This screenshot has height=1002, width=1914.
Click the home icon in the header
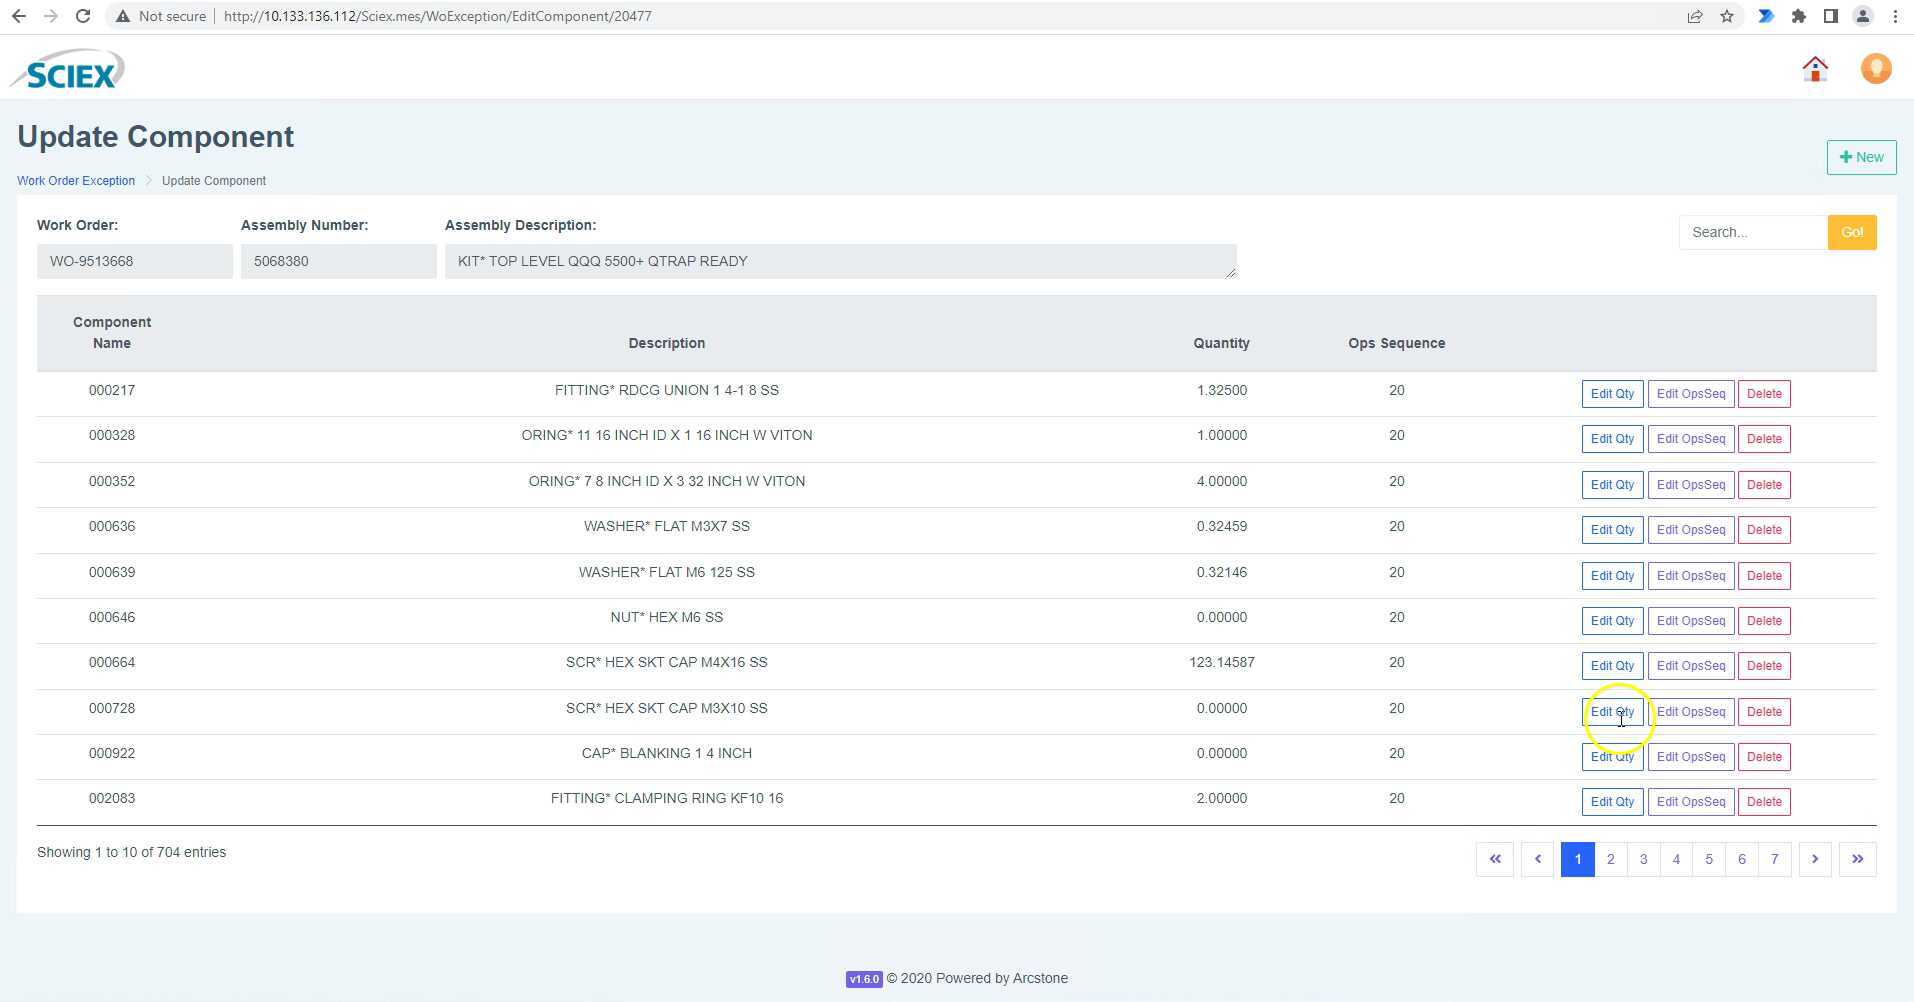1815,69
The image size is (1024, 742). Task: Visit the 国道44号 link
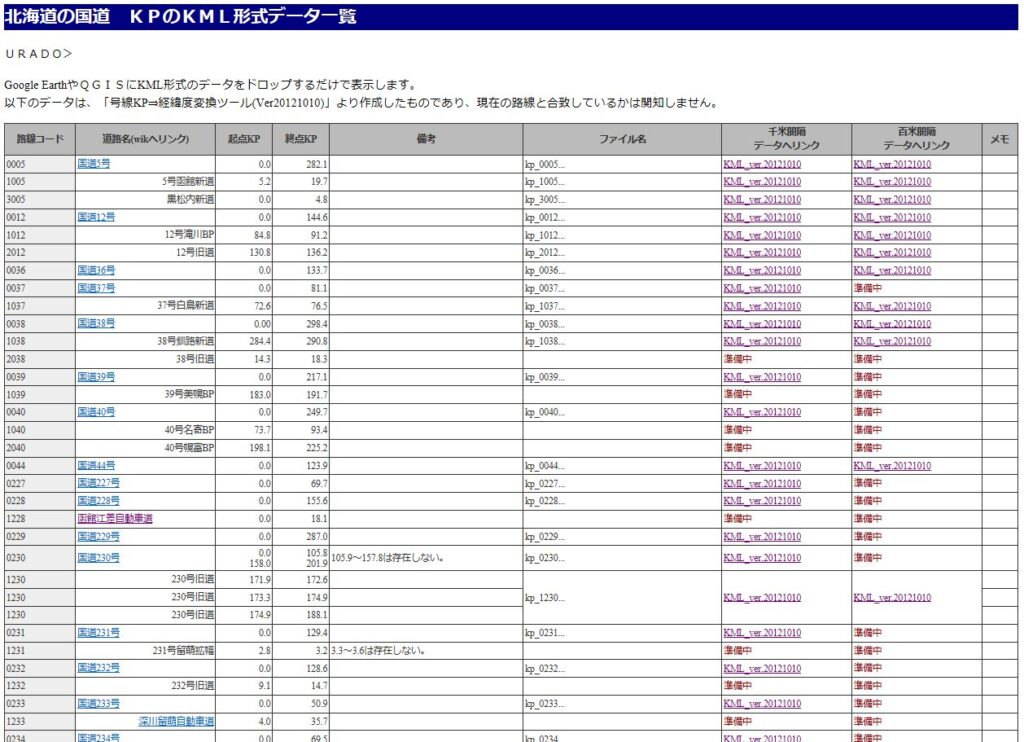(x=96, y=466)
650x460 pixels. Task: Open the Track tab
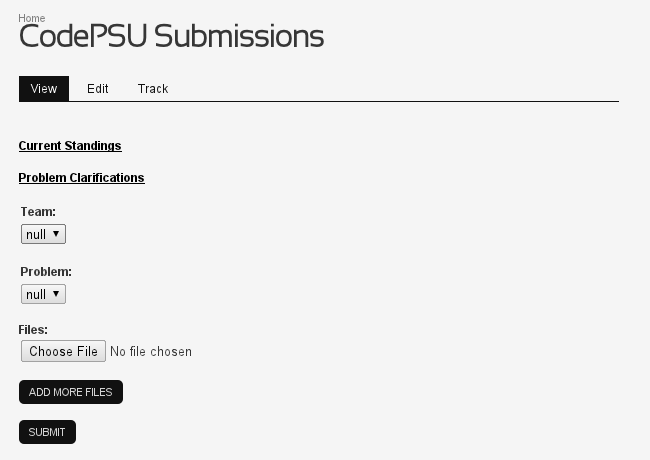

Work instructions: Can you update the entries above so that "Task" becomes "Instruction" everywhere, with every other part left as it is and the pictures omitted?

Response to this exercise:
This screenshot has height=1002, width=1914.
Click the home icon in the header
1815,69
The image size is (1024, 742). Instruction: Visit the 国道44号 link
(x=96, y=466)
650x460 pixels. Instruction: Open the Track tab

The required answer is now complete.